Por pura malicia, compró un local contiguo a la joyería atracada. Puesto que Gnesta era Gnesta, un lugar donde una sola joyería ya sobraba, en menos de medio año el Joyero desbancó a su antiguo jefe; el mismo hombre, por cierto, que había amenazado con llamar a la policía la vez que Nombeko había visitado su negocio.

Una mañana de mayo de 1994, de camino al trabajo, el Joyero se topó con una mujer negra frente a la biblioteca. ¿Dónde la había visto antes?

—¡Hola, Joyero! —lo saludó ella—. ¡Cuánto tiempo! ¿Qué tal te va la vida?

Ah, sí, era la mujer que recorría los mercadillos con el americano loco y las tres hermanas chinas con los que era imposible llegar a nada.

—Bien, gracias —respondió él—. Podría decirse que he cambiado los corazones de plata boliviana de plástico por piezas de verdad. Ahora soy joyero.

La noticia asombró a Nombeko. De pronto y sin esfuerzo por su parte, había conseguido un contacto en el círculo de joyeros suecos. Además, con uno que tenía una moral probadamente laxa, si no ausente.

—¡Fantástico! —exclamó—. Entonces supongo que a partir de ahora deberé llamarte «señor joyero». ¿Estaría interesado en hacer unos negocios, señor joyero? Resulta que tengo unos diamantes en bruto y me gustaría cambiarlos por dinero.

El Joyero pensó que los caminos de Dios eran realmente inescrutables. Aunque siempre le había rezado, pocas veces había recibido algo a cambio, y el asunto del atraco debería haberlo perjudicado en su relación con lo divino. Sin embargo, el Señor le enviaba una perita en dulce.

—Tengo sumo interés en los diamantes en bruto, señorita… Nombeko, ¿no?

Hasta entonces, los negocios no le habían ido como él esperaba.
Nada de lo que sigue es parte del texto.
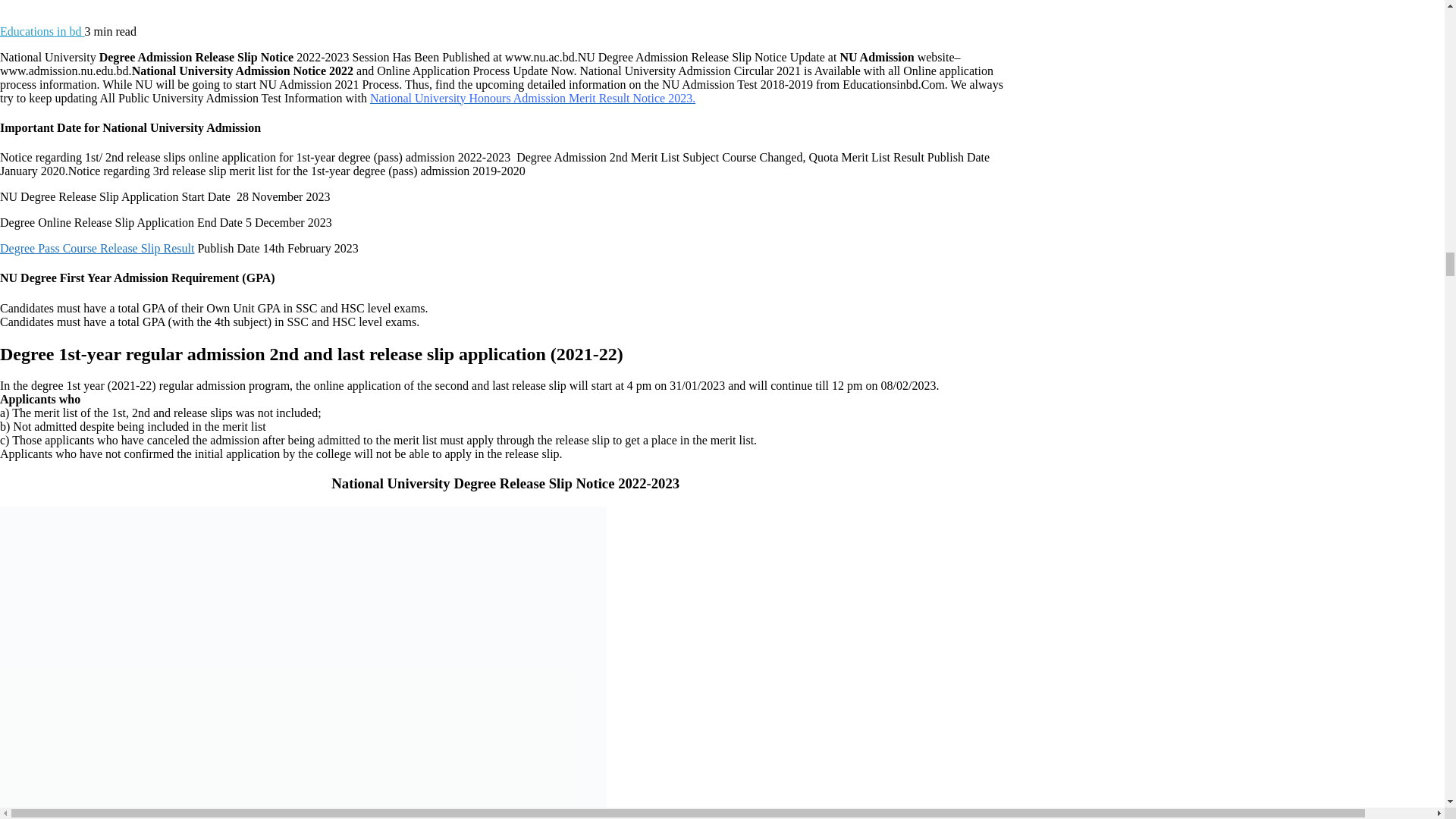
Educations in bd (42, 31)
Educations in bd (42, 31)
Degree Pass Course Release Slip Result (96, 247)
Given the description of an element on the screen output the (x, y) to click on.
Pero ahora podría abandonar los planes de atracar su propia joyería.

Tres meses después, los veintiocho diamantes tenían nuevos propietarios, y Nombeko y Holger una mochila rebosante de dinero. Diecinueve millones seiscientas mil coronas, seguramente un cincuenta por ciento menos que si no hubiera sido imprescindible llevar el negocio de manera tan discreta. Pero ya lo dijo Holger 2:

—Bueno, diecinueve millones seiscientas mil son diecinueve millones seiscientas mil.

Él, por su parte, acababa de inscribirse para las pruebas de acceso a la universidad de otoño. Brillaba el sol y los pájaros cantaban.